== Segment start ==

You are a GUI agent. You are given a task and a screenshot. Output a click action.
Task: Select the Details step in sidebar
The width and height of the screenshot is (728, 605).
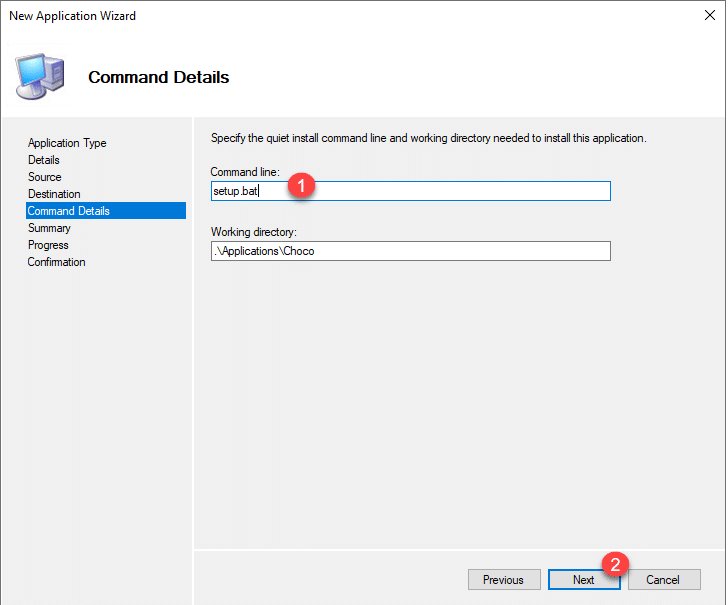coord(44,160)
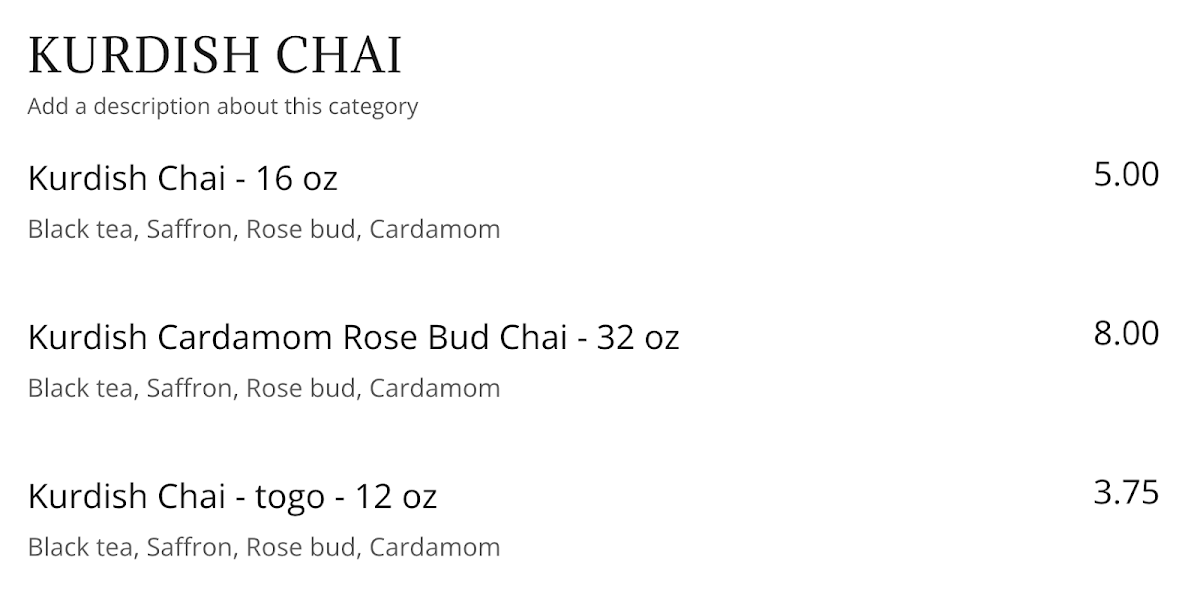The width and height of the screenshot is (1200, 608).
Task: Choose the Kurdish Chai - togo - 12 oz item
Action: (232, 496)
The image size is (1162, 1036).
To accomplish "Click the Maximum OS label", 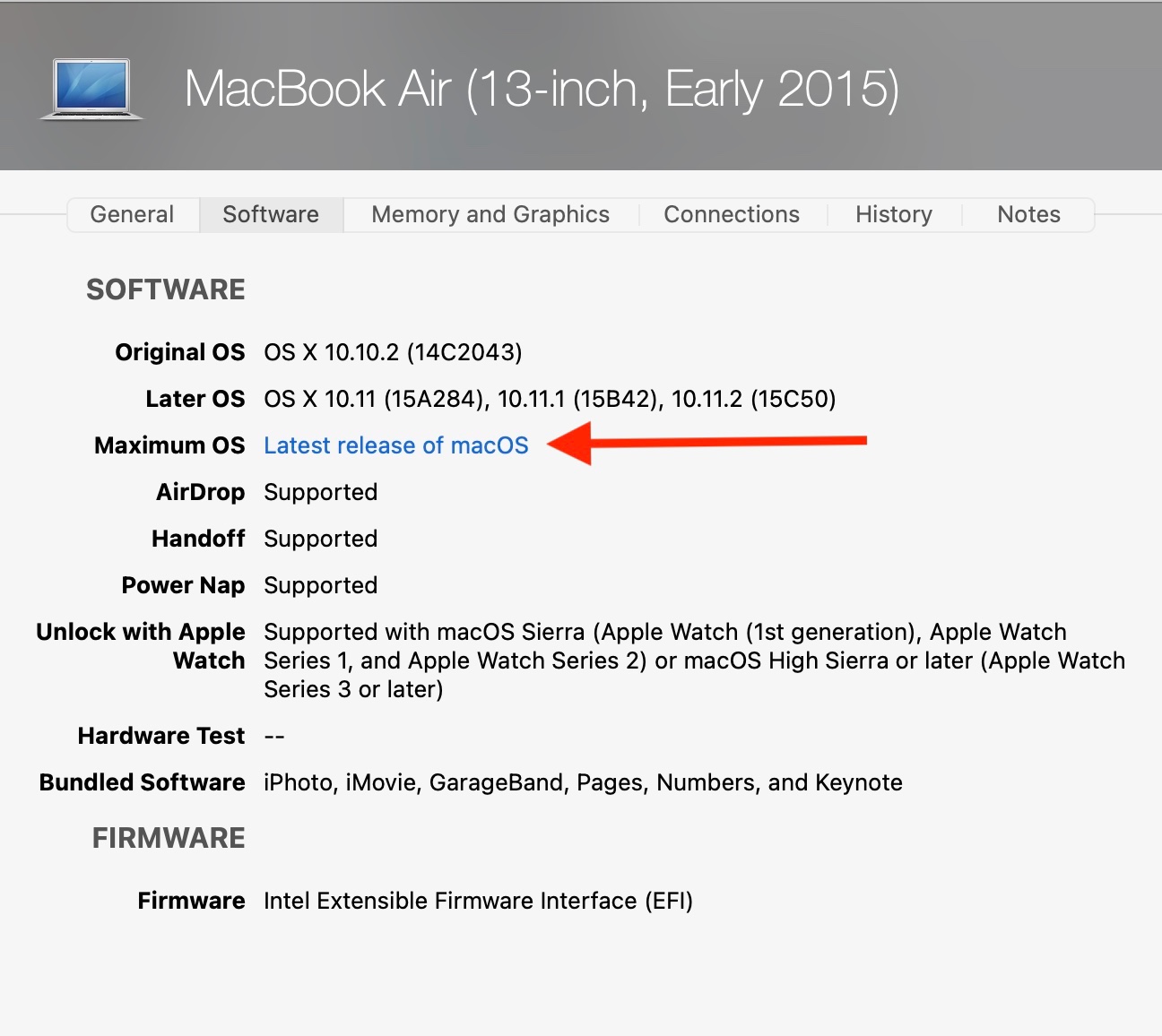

== Segment end ==

--- Exercise instructions ---
Go back to the line containing "Task: Select the Details step in sidebar" and output it and every line after it through the end of the records, exactly, but not the pictures.

--- Answer to this task ---
Task: Select the Details step in sidebar
The width and height of the screenshot is (728, 605).
coord(44,160)
The width and height of the screenshot is (1200, 608).
Task: Choose the Kurdish Chai - togo - 12 oz item
Action: (232, 496)
The image size is (1162, 1036).
To accomplish "Click the Maximum OS label", 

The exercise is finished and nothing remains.